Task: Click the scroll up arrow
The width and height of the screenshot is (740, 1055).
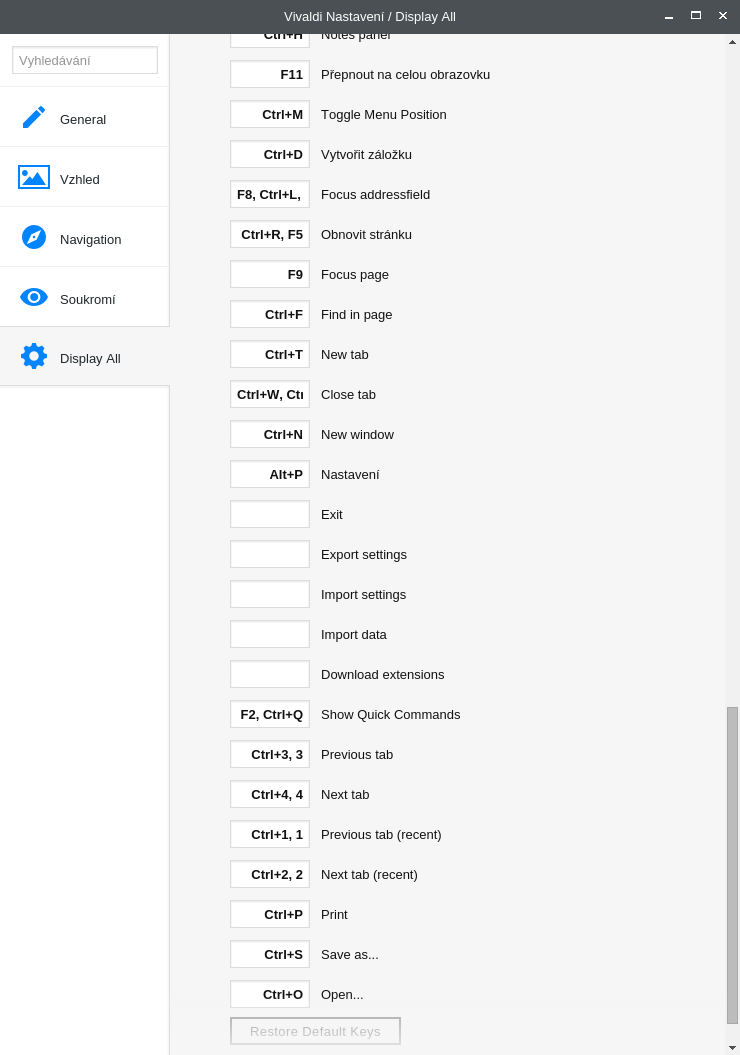Action: tap(732, 42)
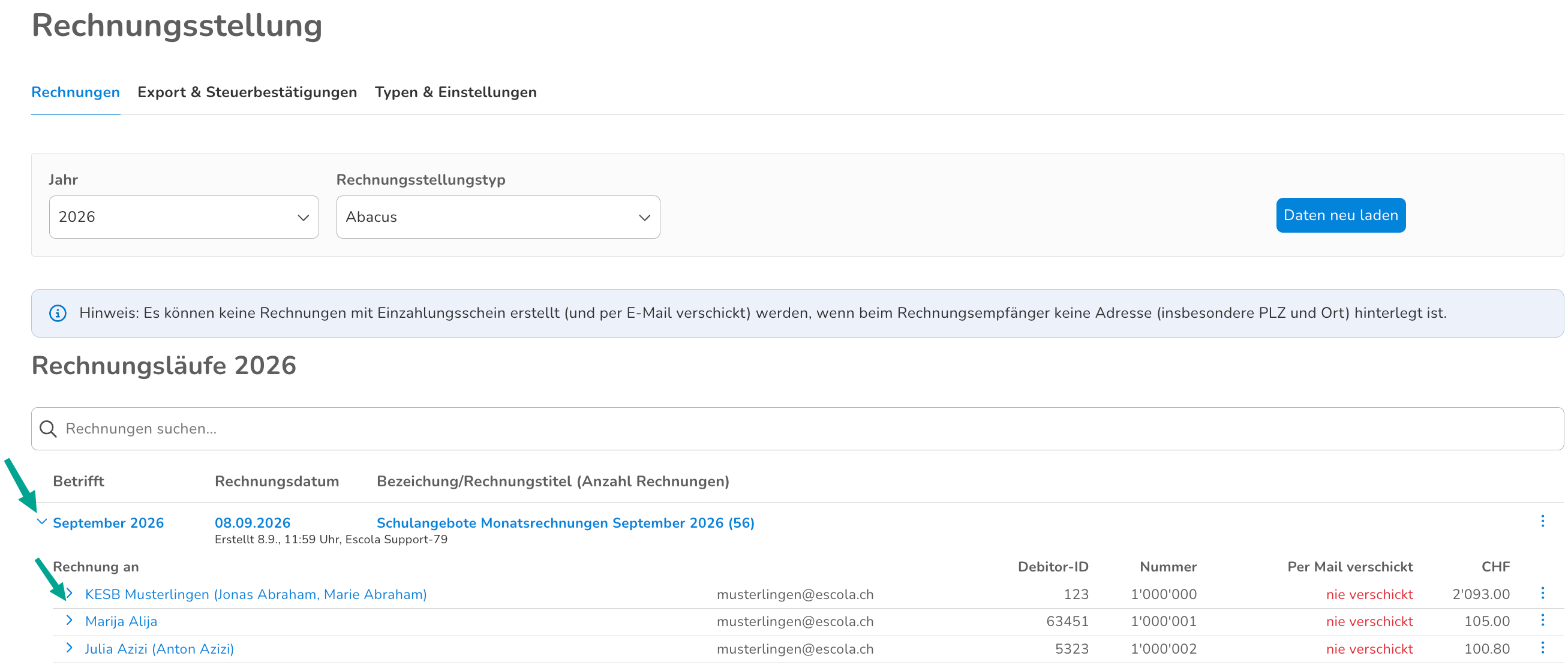Expand the Julia Azizi invoice row
The height and width of the screenshot is (668, 1568).
tap(70, 648)
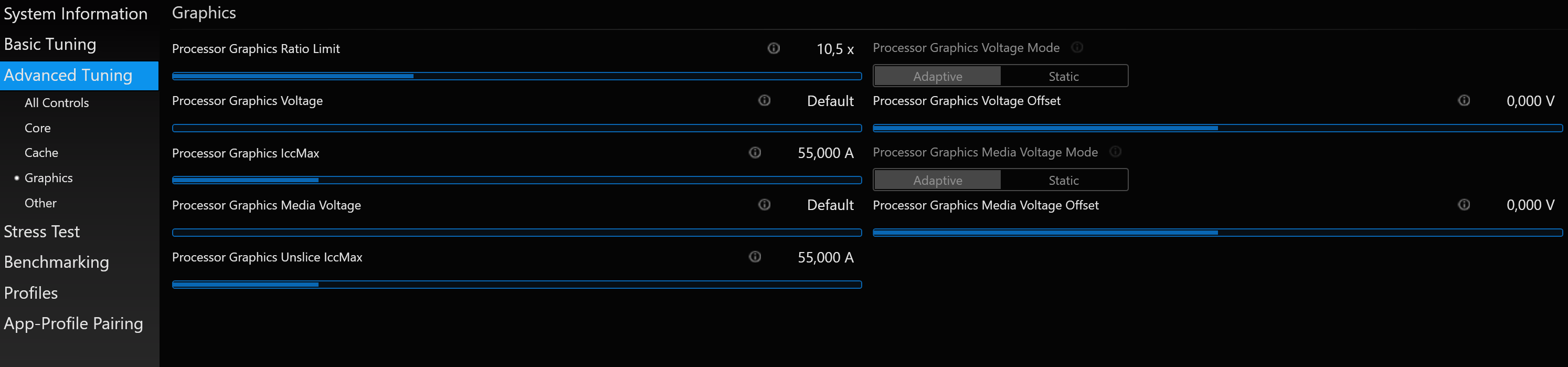Select Adaptive for Processor Graphics Voltage Mode

click(937, 76)
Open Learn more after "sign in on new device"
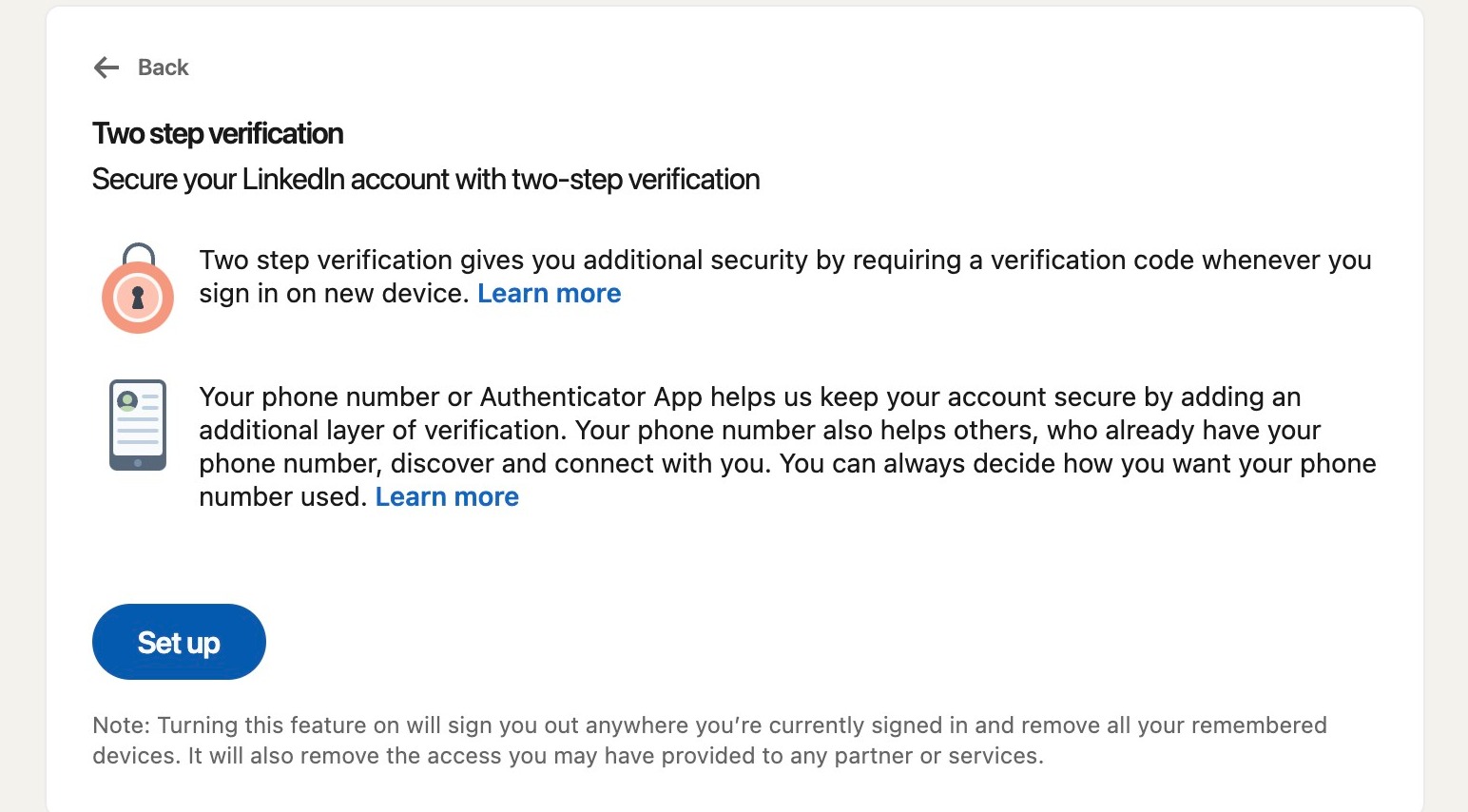 (549, 294)
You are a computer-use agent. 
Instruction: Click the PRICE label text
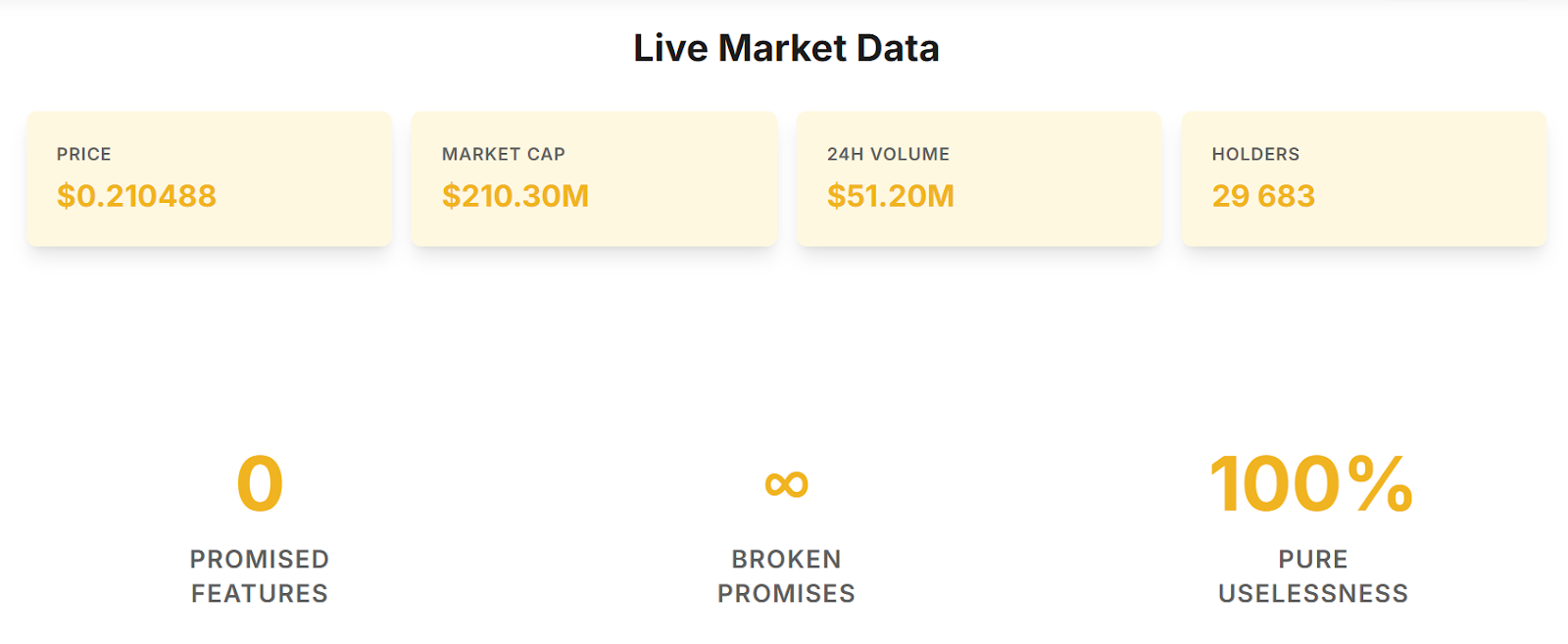tap(84, 154)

→ **Brief**: Transcribe exactly, and only, the lines from the line with "The width and" through the last line of the records, inclusive; the pictures do not belong in the copy.

→ **Exercise response**:
The width and height of the screenshot is (740, 1055).
Action: tap(732, 42)
Expand the Julia Azizi invoice row
The height and width of the screenshot is (668, 1568).
tap(70, 648)
Select Adaptive for Processor Graphics Voltage Mode

click(937, 76)
Open Learn more after "sign in on new device"
 (549, 294)
You are a computer-use agent. 
Instruction: Click the PRICE label text
tap(84, 154)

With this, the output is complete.